| 9/30/2005 12:00:00 AM

Julián Morales Flórez

Nunca un colombiano había llegado tan pronto a manejar la responsabilidad y el dinero que administra este ingeniero industrial, que se desempeña como gerente de Mercados Emergentes del banco holandés ABN Amro, en Chicago.

Morales, de 31 años, hoy tiene dos funciones: Administra las compras y ventas de títulos de deuda de países en desarrollo como China, India, Paquistán, Argentina, Brasil, Sudáfrica, Checoslovaquia y Polonia, entre otros. Este negocio mueve entre US$350 millones y US$1.500 millones cada día. Además, negocia para todos los clientes de este banco en el mundo monedas y derivados de estos países.

Llegó a la mesa de divisas del ABN en Bogotá en 2002 y en su primer año aumentó las utilidades del portafolio de derivados en 25% e incrementó la participación en el mercado en un 12%.

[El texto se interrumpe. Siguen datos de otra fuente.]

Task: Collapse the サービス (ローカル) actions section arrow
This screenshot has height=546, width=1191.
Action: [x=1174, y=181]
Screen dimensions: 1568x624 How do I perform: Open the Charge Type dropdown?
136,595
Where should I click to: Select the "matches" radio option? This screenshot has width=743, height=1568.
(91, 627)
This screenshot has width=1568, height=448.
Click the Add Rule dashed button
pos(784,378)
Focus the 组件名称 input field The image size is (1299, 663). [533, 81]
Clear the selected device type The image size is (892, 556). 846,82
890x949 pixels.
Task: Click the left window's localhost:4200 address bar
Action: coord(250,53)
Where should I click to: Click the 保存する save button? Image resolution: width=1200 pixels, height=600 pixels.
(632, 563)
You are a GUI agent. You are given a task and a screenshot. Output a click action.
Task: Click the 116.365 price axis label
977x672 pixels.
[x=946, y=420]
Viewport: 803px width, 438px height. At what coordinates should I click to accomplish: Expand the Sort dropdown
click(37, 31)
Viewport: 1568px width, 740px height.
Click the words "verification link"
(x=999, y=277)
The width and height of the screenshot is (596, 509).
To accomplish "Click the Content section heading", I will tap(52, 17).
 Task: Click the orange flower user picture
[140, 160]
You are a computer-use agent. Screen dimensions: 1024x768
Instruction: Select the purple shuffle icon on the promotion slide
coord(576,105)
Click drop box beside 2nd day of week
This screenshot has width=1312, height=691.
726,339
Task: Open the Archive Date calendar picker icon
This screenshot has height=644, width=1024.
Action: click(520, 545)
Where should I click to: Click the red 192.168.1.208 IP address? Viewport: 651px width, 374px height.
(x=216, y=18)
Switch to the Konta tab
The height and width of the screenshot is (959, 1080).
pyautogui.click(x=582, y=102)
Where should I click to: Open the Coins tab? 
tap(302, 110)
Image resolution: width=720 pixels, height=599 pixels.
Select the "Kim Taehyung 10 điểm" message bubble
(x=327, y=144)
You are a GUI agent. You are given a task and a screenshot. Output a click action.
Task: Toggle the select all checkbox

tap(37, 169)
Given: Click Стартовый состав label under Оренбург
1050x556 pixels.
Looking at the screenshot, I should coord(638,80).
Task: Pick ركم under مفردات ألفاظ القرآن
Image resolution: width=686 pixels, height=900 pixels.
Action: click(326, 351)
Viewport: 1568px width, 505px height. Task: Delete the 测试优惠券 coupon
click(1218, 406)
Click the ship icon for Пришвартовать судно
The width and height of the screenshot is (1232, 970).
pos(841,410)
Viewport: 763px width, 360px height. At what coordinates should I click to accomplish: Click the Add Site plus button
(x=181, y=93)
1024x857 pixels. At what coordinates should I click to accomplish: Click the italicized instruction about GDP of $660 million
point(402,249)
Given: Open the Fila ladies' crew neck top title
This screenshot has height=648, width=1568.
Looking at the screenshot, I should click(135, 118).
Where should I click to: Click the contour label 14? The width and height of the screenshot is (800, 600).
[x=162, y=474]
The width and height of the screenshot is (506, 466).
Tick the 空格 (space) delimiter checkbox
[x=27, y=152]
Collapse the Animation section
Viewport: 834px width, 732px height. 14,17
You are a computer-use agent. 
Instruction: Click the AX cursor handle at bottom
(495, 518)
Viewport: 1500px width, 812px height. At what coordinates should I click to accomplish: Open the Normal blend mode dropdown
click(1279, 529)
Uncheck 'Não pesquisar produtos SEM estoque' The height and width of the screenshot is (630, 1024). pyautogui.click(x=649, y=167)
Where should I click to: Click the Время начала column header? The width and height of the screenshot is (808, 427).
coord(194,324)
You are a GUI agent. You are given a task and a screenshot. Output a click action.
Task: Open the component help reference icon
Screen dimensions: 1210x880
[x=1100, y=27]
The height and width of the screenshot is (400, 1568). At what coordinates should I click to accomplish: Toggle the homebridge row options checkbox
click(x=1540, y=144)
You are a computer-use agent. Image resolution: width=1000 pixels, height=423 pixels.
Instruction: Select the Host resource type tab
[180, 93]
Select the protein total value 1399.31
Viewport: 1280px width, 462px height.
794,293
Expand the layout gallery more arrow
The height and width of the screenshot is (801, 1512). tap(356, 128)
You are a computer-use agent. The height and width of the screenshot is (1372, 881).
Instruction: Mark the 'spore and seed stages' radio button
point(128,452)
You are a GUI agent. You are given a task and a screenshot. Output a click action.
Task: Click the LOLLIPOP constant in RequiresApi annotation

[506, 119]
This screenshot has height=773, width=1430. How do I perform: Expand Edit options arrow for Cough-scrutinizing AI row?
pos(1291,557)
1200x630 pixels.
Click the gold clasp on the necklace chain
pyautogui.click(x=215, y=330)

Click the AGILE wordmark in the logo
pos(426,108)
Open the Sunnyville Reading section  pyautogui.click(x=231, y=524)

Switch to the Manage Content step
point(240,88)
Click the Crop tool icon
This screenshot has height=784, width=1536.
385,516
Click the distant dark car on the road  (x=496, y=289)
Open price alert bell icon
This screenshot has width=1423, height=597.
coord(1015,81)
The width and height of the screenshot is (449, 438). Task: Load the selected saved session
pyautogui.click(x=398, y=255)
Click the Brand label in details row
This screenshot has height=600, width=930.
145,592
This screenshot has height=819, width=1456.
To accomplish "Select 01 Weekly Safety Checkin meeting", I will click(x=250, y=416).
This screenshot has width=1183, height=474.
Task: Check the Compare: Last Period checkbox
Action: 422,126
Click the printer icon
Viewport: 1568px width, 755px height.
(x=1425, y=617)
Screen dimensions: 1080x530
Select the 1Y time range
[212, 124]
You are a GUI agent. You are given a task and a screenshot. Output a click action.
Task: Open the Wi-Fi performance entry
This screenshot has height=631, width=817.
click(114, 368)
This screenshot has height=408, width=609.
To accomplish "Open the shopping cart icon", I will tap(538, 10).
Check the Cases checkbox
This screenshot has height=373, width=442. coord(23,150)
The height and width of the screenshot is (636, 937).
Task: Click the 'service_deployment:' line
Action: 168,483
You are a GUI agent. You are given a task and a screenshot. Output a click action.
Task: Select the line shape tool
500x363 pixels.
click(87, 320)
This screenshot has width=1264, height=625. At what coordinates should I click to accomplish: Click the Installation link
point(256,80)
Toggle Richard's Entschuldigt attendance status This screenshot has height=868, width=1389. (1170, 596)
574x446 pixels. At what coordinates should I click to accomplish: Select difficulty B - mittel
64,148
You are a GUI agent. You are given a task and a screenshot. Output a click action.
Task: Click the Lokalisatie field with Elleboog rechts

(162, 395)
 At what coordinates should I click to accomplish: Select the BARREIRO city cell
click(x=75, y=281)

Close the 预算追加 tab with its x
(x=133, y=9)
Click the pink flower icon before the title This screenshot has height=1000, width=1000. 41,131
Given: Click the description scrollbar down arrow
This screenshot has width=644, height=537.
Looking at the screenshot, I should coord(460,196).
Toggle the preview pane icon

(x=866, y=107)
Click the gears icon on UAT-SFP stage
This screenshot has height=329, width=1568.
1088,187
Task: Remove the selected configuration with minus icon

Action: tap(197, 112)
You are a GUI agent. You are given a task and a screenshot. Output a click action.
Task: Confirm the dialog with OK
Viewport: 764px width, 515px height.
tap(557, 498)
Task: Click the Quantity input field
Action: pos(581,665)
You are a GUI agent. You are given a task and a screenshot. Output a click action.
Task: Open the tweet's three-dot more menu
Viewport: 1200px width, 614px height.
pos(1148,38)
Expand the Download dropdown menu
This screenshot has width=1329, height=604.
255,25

Por su desempeño fue trasladado a Chicago, para trabajar con papeles de mercados emergentes para clientes de Latinoamérica y un año y medio después fue ascendido a gerente de emergentes para todo el mundo. En su nuevo cargo, incrementó el volumen de negocios en 40% y consiguió una participación en el mercado de Norteamérica de 5,15%, con lo que ubicó a su banco entre los cinco mejores del mundo en ese tipo de activos.

Además, según una encuesta de la revista Euromoney, el aumento de 1,5 puntos en la participación de mercado en 2004 fue uno de los más altos registrados en el globo. Para el año entrante, sus metas son muy ambiciosas. Aspira incrementar las utilidades de su área en 32% y su participación de mercado en 15%.

Atribuye sus resultados a la implantación de cuatro estrategias. La primera, aumentar los servicios con plataformas electrónicas; la segunda, ser agresivo en precios; la tercera, focalizar su esfuerzo en nichos específicos y, por último, hacer ventas cruzadas de productos. Además, considera que su éxito obedece a la red global del banco y a su equipo de trabajo.

Julián Morales comenzó su carrera en una firma de corretaje de la Bolsa Nacional Agropecuaria, donde operó en la mesa de futuros y opciones. De allí pasó a la mesa de divisas del Banco Sudameris y luego al ABN Amro Bank.

Allí aprendió a trabajar con gente ágil, con poder de decisión y dispuesta a tomar riesgos, porque así se facilita la toma de decisiones en forma rápida. Es muy exigente con su equipo y requiere que estén siempre bien informados. "En este tipo de trabajo, la información es primordial", dice.

Cree ciegamente en el futuro. Está convencido de que en finanzas se puede llegar tan lejos como se quiera. A lo mejor tiene razón: para los financieros de talla internacional, no hay límite.